Enquanto a Rússia e a China estão convertendo suas reservas em ouro, o Brasil do golpe, como fazia antes, a imobiliza na moeda que será a mais ou das mais desvalorizadas entre as negociadas no mundo.

Considerando que no próximo quadriênio, na quase unânime avaliação dos analistas internacionais, das diversas orientações econômicas e compromissos, se dará esta tsunâmica crise, é dar crédito ao Cabo Daciolo que saiu da campanha para rezar. Ajoelhemos todos, pois nossos candidatos não são deste planeta.

Por fim, há uma questão de competência e seriedade. Desde o Império, o corpo de diplomatas brasileiros é reconhecido, no Brasil e no mundo, pela competência, profissionalismo e seriedade.

Mesmo nos momentos mais críticos de nossa história, na Revolução de 1930, na deposição e no suicídio de Vargas, no golpe de 1964, o Itamarati soube manter os compromissos internacionais do Brasil e negociar com capacidade e firmeza as determinações políticas.
Desde o golpe de 2016, o Brasil saiu do mundo civilizado. Os Ministros constrangendo a equipe profissional, mostram mais do que impulsos ideológicos subalternos e submissos, a enorme ignorância sobre seus papéis de agentes públicos brasileiros no cenário internacional. Humilharam mais a Pátria do que o Ministro de Fernando Cardoso, tirando o sapato para guarda aduaneiro, em viagem como Chanceler Brasileiro aos EUA.

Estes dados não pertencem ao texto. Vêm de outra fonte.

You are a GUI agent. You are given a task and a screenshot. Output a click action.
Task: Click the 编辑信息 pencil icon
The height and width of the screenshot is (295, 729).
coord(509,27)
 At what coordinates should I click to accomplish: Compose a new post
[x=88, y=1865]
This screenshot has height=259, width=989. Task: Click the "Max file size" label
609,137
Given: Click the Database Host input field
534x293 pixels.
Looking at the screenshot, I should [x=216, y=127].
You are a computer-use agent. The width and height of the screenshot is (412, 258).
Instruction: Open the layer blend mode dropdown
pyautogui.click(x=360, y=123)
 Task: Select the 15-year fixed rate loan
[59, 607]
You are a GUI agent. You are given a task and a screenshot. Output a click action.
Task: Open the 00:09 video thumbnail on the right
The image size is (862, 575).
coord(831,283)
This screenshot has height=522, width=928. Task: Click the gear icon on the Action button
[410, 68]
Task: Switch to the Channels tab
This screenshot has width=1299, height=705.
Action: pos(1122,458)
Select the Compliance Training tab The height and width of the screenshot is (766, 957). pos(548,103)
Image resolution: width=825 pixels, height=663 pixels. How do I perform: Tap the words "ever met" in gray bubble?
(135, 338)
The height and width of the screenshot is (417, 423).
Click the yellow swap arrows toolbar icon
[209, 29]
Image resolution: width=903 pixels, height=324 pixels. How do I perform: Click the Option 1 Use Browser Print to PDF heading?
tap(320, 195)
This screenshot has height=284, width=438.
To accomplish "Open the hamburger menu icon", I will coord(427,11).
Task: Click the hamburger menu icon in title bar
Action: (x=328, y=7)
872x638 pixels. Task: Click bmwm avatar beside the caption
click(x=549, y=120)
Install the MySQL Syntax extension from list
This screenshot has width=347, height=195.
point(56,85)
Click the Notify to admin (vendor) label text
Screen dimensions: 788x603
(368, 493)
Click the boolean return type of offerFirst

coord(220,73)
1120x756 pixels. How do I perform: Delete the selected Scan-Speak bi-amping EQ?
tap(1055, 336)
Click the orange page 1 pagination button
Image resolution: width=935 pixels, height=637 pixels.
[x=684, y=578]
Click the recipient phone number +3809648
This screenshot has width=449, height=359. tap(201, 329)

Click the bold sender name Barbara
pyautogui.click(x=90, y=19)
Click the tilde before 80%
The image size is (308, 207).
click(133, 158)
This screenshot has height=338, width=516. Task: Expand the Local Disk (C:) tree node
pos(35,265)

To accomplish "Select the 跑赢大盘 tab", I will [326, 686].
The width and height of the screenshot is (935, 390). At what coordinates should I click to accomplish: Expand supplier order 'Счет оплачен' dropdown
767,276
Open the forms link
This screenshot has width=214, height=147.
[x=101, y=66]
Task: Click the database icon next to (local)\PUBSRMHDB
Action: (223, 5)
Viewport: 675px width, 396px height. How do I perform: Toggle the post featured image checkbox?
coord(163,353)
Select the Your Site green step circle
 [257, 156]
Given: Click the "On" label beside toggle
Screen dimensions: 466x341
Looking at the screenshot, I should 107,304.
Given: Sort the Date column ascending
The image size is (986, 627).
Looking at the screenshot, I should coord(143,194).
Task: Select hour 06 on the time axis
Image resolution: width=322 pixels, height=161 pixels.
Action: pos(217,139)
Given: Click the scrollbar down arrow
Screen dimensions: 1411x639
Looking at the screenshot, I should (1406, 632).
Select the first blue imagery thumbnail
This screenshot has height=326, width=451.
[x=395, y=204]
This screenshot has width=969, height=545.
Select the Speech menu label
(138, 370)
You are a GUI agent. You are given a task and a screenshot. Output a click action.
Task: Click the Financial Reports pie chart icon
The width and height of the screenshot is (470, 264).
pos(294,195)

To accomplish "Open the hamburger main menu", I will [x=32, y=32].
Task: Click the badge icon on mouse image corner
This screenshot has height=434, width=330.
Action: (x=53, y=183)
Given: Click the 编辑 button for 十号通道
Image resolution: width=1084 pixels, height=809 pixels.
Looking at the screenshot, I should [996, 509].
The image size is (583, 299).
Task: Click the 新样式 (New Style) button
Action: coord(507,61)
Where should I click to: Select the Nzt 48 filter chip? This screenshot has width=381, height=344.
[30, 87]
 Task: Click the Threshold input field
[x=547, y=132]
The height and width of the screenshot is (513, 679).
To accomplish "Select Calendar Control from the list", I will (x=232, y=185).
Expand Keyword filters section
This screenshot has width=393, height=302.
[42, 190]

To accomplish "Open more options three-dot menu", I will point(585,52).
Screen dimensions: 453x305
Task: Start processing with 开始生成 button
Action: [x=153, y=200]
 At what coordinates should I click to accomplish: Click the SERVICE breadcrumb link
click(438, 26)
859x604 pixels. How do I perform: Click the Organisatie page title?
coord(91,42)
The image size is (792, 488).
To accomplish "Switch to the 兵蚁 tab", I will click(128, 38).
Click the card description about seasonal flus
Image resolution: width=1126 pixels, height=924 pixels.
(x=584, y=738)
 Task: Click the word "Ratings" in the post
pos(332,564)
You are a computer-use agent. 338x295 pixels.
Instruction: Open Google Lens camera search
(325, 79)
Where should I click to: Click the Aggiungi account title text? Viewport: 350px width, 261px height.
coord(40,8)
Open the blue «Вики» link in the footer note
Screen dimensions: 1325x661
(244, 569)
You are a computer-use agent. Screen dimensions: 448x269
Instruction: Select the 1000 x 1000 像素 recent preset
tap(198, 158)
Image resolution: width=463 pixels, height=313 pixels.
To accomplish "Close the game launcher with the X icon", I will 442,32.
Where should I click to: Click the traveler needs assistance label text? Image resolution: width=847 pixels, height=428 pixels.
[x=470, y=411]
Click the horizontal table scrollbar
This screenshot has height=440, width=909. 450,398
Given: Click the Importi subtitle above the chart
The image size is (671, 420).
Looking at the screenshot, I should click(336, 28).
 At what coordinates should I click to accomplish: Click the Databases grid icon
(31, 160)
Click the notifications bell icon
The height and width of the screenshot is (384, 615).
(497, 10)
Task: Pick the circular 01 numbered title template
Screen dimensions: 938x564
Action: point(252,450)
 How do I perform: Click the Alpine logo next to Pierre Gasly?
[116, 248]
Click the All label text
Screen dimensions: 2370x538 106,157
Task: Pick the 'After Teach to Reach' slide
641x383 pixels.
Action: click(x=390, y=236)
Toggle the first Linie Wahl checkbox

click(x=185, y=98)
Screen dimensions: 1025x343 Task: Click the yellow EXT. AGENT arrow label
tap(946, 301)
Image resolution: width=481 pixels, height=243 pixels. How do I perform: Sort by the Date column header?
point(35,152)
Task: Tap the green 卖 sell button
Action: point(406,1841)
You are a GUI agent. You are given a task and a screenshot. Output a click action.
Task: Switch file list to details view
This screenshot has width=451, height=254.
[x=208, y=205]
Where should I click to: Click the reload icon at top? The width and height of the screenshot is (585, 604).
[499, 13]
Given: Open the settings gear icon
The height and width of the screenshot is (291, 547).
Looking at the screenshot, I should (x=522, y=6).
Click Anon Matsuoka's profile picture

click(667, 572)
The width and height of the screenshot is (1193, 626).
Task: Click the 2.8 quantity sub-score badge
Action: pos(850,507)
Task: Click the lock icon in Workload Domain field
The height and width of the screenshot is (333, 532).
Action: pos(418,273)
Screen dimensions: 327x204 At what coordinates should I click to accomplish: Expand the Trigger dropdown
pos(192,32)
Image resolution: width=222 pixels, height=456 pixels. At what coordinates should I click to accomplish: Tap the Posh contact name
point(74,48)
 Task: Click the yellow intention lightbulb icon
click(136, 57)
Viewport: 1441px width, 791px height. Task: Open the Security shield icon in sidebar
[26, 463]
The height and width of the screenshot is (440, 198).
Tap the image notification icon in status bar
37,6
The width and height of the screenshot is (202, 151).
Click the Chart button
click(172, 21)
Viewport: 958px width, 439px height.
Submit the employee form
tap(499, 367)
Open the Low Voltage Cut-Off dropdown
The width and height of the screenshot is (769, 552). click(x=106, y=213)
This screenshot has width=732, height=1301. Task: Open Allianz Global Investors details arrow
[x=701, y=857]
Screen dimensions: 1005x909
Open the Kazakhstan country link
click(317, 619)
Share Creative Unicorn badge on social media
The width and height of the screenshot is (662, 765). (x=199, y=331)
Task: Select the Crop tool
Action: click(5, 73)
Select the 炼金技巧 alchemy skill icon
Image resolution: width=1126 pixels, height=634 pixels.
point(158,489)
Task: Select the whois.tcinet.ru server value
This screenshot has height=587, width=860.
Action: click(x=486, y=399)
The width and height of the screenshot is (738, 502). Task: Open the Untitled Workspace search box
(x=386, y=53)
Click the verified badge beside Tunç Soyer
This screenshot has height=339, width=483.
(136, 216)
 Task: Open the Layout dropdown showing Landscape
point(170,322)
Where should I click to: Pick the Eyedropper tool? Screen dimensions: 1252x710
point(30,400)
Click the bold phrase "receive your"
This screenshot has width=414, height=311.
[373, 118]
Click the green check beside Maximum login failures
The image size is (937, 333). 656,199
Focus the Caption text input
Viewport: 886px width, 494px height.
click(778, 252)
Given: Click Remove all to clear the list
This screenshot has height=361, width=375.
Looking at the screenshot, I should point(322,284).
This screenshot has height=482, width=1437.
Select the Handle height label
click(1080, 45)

As manifestações, quando o Comitê da ONU se pronunciou pela violação de tratado assinado pelo Brasil, a respeito das condições impostas a Lula, não foram simples atos políticos, mas o desacato à convivência civilizada. O Ministro Celso Amorim, em entrevista, disse que apenas o Taliban tem atitude explícita como a assumida pelo Chanceler de Temer.

É muito sério e degradante para a cidadania brasileira ter Presidente despreparado e ignorante de suas responsabilidades.